Recently, Dr. Marrie and colleagues published an MS Society-funded study where they asked: do comorbid conditions affect health and survival in people living with MS? This question was driven by the observation that while people with MS are living longer now than ever before, their lifespans in general continue to be lower than people in the general population. They found that people with MS who had comorbidities such as depression, anxiety, diabetes, heart disease and chronic lung disease had an increased risk of dying at a younger age than people without these conditions; however, people without MS had a similar increased risk of shorter lifespan if they had the same medical conditions. Nonetheless, these results highlight the need to understand and treat these conditions in tandem with the management of MS. You can read the details of the study in our recent MS Update.

Do you have any comorbid conditions that exist alongside your MS? Share your story in the comments below.

References

Marrie RA et al. (2015). A systematic review of the incidence and prevalence of comorbidity in multiple sclerosis: Overview. Mult Scler. 21(3): 263-81.

Marrie RA et al. (2015). Effect of comorbidity on mortality in multiple sclerosis. Neurology. [Epub ahead of print]

Image credits: © Cornelius20 | Dreamstime.com – Brain Maze Photo

10 thoughts on “Research Decoder: Comorbidities

  1. Lori Batchelor

    I used to have chronic cerebrospinal venous insufficiency but your failure to support my right to even be tested for it in Canada showed me how hypocritical the Society is when it comes to quality of life and I don’t trust your caring about any comorbidities being treated in tandem with the management of MS!

    Reply
  2. SANDRA MAE WATTS

    Hi Dr Lee. I never thought of myself as having comorbidities, but at 59 now, I do have musculosketal issues, nystagmus, and am osteoporotic. So of course I am now taking medications for those, as well as my DMT for MS.

    Reply
  3. Lori Batchelor

    I tried posting before but it doesn’t seem to have worked so I’ll try again. I had CCSVI as a comorbidity.
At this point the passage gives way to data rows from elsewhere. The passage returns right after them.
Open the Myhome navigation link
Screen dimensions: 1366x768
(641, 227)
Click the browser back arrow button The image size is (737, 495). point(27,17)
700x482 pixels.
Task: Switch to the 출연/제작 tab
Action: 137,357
    I wonder if the statement “Nonetheless, these results highlight the need to understand and treat these conditions in tandem with the management of MS.” in Karen Lee’s Blog about the study “Effect of comorbidity on mortality in multiple sclerosis” will mean that people with MS in Canada will now at least be able to be tested for Chronic Cerebrospinal Venous Insufficiency (CCSVI) and then treated for it if it is found?

    I found this statement in the study interesting:
    “The most common causes of death in the MS population were diseases of the nervous system and diseases of the circulatory system.”
    CCSVI is a problem in the circulatory system–I hope this study will finally encourage the MS Society of Canada to fight for the right for people with MS to be tested/treated so that if they are affected they may regain proper blood flow in their circulatory system!
    Lori Batchelor

    Reply
  4. Tanya Henderson

    I have been diagnosed with MS since 1989. In 2013 I was diagnosed diabetic (type 2) and just recently with osteoarthritis. This was a very interesting read. Thank you.

    Reply
  5. Danielle Avery

    I live with MS, Bipolar disorder and Hashimoto’s Thyroiditis. While it’s not always a barrel of laughs, with help, support and stress management, I’m doing quite well.
    xo

    Reply
    1. drkarenlee Post author

      Hi Danielle,

      It’s great to hear that you’re doing well and have a great support system.

      Dr. K

      Reply
  6. Candice Cronin

    I live with MS and Fibromyalgia. Starting to learn how to distinguish what symptoms are coming from which condition. Slowly Starting to get things under control

    Reply
    1. drkarenlee Post author

      Hi Candice,

      I’m so glad to hear that you’re taking control of your MS and comorbidities.

      Dr. K

      Reply
  7. Angela

    I have MS and also have asthma, hypertension, depression, anxiety and sleep disorder. Result, a long list of pills and supplements to try and keep it all in order. I also keep having to be screened for breast cancer and colon cancer because of concerning results but no positive diagnosis. That’s the worst part.